Bagaimana cara mendekonstruksi teks sastra yang rumit?
Jawaban:
Teks sastra dalam bentuk puisi contohnya puisi dengan judul malam “malam peluklah aku bersama mimpimu”
Cara mendekonstruksinya: apa si malam? Malam itu kan identik dengan kedamaian, ketenangan, dan waktu istirahat. Kalau siang hari kita mencurahkan tenaga, maka malam kita mencurahkan batin. Kalau siang hari kita berdialog dengan pejabat, atasan, teman, bawahan, dan rekanan. Maka, malam kita berdialog dengan diri kita sendiri. Kalau siang hari kita mengenal tuan, malam kita kembali ke Tuhan. Apakah semua orang mampu seperti itu di malam hari? Tidak. Ada malam hari itu, saatnya dia menghindari malam itu. Begotu malah hadir dia sedih, lemah, sepi, dan matanya berkaca-kaca. Dia ingin menghindari malam itu karena dia tidak bisa berteman dengan malam itu. Karena ada yang tidak bisa membawanya untuk ia bisa berteman dengan malam ktu secara utuh. Maka, ia mengadu kepada itu malam "malam peluklah aku bersama mimpimu" bukan mimpi "dia". "aku" di sina sama dengan aku lirik "mu" sama dengan engkau lirik, "mu" sama dengan kembali ke judul, judulnya malam. Jadi, malam itu banyak peristiwa di dalamnya. Nah, mendekonstruksi teks, mencari ruang-ruang tersembunyi di dalam teks untuk kita bisa hadir dan "bersetubuh" dengan teks, kita kawini teks itu, kita gauli dia dengan seutuhnha sehingga kita bisa merasakan apa yang dirasakan oleh teks itu yang kita rasakan.
Yang dipahami dalam teori deskontruksi ini kan lebih kepada metodologi membaca. Tetapi, Jacques Derrida justru menyangkal pernyataan tersebut. Dia menyatakan bahwa deskontruksi bukanlah merupakan suatu analisa, dekonstruksi bukanlah merupakan suatu kritik apalagi metodologi. Tetapi, melainkan sebuah peristiwa yang datang tanpa direncanakan artinya perubahan itu terjadi secara terus menerus. Nah, yang menjadi pertanyaan, bagaimana tanggapan pak zul, apakah pak zul selaku pembaca deskontruksi Derrida akan mengkritik Derrida seperti halnya Derrida mengkritik Sausure dalam logosentris dan polisentrisnya?
Jawaban:
Derrida memang berseberangan dengan filsuf-filsuf modern, salah satunya Ferdinan de Sauruse.

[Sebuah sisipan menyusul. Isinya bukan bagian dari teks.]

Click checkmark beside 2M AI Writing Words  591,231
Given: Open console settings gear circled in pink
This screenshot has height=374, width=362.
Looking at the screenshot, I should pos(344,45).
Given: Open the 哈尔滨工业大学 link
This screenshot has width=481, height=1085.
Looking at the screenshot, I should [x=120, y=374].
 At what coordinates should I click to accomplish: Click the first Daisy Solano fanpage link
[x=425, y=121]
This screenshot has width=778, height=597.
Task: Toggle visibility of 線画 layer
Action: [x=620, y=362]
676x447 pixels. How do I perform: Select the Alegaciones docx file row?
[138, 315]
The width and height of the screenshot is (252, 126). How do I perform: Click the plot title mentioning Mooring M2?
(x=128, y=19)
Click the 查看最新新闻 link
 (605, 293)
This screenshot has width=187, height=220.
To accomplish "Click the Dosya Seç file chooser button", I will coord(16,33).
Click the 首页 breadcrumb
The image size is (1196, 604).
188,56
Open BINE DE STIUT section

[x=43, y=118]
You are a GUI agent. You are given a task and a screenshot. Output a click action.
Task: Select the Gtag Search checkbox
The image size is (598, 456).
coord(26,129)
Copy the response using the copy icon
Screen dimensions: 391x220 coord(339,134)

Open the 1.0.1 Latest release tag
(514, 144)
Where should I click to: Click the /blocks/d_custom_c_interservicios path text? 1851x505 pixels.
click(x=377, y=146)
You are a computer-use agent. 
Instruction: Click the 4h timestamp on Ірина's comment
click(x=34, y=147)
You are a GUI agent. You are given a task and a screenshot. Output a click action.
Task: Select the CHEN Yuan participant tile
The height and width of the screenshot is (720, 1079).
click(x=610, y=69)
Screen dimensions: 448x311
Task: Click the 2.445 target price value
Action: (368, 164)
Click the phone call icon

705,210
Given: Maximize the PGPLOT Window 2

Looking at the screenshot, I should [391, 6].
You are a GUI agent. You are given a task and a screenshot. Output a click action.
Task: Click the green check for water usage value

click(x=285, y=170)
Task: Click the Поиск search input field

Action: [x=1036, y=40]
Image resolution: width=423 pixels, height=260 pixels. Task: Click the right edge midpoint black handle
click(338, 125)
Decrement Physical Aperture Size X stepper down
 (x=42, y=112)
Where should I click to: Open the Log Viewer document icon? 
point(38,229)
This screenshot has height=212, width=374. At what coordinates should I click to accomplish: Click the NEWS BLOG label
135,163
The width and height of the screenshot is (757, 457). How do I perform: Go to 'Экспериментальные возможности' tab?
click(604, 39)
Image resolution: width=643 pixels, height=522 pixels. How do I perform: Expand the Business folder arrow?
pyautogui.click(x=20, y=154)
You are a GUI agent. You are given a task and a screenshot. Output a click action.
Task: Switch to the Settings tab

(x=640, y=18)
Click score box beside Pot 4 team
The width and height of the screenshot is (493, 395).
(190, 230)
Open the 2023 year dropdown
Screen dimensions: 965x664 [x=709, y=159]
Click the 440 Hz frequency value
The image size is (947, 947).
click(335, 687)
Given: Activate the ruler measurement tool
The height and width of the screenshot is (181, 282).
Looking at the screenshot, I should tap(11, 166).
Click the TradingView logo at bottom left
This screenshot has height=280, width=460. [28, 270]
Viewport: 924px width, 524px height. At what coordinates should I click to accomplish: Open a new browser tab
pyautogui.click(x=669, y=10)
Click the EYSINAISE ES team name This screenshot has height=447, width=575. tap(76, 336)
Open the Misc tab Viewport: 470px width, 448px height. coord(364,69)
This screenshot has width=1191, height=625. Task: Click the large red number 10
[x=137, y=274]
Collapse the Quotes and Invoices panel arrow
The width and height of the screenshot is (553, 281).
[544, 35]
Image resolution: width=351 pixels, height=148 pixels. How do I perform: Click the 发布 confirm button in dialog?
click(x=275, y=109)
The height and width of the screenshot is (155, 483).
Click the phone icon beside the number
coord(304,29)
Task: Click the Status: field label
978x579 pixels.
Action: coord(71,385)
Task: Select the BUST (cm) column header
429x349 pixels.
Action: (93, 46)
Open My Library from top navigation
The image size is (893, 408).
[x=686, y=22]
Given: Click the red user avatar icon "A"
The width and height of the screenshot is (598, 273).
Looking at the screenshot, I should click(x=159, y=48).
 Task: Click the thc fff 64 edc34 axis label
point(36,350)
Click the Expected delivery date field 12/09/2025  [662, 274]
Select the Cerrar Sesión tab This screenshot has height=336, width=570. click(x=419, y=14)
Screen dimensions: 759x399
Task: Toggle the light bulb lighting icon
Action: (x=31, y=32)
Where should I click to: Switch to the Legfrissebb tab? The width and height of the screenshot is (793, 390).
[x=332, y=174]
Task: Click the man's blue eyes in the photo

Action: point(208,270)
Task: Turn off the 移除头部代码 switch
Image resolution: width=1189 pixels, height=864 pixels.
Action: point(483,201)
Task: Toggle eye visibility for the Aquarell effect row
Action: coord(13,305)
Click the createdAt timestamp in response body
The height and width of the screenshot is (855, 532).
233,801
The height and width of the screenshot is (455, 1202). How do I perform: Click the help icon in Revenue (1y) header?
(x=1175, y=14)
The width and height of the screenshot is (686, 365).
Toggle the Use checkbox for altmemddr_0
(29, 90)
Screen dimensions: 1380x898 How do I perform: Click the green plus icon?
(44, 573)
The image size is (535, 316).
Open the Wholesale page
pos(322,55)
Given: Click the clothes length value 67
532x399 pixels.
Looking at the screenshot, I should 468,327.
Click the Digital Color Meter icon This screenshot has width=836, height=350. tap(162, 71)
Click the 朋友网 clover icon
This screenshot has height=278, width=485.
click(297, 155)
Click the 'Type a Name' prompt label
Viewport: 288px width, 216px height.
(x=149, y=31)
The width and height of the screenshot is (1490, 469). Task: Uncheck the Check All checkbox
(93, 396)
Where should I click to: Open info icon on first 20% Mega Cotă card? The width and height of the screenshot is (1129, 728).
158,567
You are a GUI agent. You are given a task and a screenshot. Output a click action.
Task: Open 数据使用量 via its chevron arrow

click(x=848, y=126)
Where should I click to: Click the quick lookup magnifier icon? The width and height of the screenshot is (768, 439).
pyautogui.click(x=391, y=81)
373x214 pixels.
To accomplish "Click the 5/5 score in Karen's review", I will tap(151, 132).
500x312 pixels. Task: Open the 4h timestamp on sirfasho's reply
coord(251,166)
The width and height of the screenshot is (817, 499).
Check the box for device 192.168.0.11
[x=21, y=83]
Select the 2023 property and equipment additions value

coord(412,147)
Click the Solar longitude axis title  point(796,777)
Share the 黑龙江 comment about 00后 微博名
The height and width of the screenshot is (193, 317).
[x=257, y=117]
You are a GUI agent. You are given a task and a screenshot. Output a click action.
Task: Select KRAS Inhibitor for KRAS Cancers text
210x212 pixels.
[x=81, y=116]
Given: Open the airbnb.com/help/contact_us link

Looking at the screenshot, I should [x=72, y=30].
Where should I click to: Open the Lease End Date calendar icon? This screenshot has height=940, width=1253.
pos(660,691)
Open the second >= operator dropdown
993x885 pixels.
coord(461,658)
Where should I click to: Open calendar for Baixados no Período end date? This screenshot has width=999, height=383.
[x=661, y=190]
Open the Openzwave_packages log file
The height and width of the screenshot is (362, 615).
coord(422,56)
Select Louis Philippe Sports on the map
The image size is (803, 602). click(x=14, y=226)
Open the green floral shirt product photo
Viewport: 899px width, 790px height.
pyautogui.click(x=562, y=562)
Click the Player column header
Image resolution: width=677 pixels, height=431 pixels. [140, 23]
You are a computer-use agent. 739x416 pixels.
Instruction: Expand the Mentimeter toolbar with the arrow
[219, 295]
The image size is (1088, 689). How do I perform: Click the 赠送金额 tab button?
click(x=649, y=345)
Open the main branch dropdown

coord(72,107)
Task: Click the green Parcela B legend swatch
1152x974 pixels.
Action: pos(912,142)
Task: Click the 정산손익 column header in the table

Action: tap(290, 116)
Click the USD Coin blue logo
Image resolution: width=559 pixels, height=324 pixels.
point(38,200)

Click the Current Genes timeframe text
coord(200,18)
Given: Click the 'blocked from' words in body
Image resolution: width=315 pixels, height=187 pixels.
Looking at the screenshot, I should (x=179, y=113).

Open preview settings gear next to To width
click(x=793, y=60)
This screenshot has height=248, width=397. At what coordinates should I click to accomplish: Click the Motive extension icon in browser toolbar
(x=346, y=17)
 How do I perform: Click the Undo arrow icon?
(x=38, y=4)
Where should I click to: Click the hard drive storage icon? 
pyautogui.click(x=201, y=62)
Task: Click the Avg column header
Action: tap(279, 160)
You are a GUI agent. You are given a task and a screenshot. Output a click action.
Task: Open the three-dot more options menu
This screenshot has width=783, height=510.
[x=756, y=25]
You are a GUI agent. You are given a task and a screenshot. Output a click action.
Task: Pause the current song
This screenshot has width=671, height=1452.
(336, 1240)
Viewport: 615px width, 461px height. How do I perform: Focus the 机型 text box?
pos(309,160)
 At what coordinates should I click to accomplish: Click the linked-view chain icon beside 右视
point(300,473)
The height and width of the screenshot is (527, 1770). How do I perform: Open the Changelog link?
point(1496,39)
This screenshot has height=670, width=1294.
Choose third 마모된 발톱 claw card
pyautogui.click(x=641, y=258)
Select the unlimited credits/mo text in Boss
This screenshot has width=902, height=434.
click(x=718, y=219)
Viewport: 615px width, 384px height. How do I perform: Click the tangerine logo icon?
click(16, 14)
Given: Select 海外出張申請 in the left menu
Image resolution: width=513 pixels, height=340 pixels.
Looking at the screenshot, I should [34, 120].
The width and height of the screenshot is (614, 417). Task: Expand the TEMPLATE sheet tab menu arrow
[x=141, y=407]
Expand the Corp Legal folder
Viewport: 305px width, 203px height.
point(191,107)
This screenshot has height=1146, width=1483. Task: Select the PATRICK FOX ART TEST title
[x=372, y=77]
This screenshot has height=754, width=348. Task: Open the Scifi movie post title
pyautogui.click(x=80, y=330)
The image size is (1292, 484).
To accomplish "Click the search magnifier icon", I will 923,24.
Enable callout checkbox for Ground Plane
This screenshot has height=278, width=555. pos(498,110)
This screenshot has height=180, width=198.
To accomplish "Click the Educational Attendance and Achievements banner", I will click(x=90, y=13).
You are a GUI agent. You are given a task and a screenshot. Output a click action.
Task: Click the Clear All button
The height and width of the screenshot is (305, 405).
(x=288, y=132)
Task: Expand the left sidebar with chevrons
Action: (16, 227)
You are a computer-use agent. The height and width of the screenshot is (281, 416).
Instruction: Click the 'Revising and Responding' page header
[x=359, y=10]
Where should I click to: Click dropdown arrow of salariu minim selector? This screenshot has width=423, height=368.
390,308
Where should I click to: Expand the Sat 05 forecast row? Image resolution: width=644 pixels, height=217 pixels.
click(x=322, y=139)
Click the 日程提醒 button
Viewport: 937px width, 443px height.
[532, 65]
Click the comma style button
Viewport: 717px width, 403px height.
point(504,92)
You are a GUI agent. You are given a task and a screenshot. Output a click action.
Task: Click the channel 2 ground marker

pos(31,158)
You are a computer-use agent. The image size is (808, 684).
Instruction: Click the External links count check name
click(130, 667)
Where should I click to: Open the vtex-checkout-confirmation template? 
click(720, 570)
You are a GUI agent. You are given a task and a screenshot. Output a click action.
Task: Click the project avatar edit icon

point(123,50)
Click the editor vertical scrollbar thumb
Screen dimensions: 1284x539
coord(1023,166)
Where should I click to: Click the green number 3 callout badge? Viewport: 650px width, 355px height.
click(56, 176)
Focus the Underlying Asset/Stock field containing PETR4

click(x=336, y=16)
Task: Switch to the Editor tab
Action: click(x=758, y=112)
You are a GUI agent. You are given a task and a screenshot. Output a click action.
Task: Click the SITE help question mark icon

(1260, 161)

Sauruse hanya mengatakan ada dan tiada, benar dan salah. Kalau kita sebut lawan makna. Maka, Derrida mengubah ini supaya makna itu memang benar-benar didapat bukan karena benar atau salah tadi karena pandangannya berbeda. Makanya deskontruksi pada analisis tadi, pak zul menyebutkan langkahnya itu adalah kita harus tahu dulu teksnya. Tapi, bukan hanya sekadar memasukkan kata-kata kemudian jadi makna. Tetapi, dilihat secara keseluruhan dan detail. Yang selama ini salah adalah deskontruksinya hanya sekadar menambahkan kemudian memaknai begitu saja. Padahal ada historis yang harus dilihat.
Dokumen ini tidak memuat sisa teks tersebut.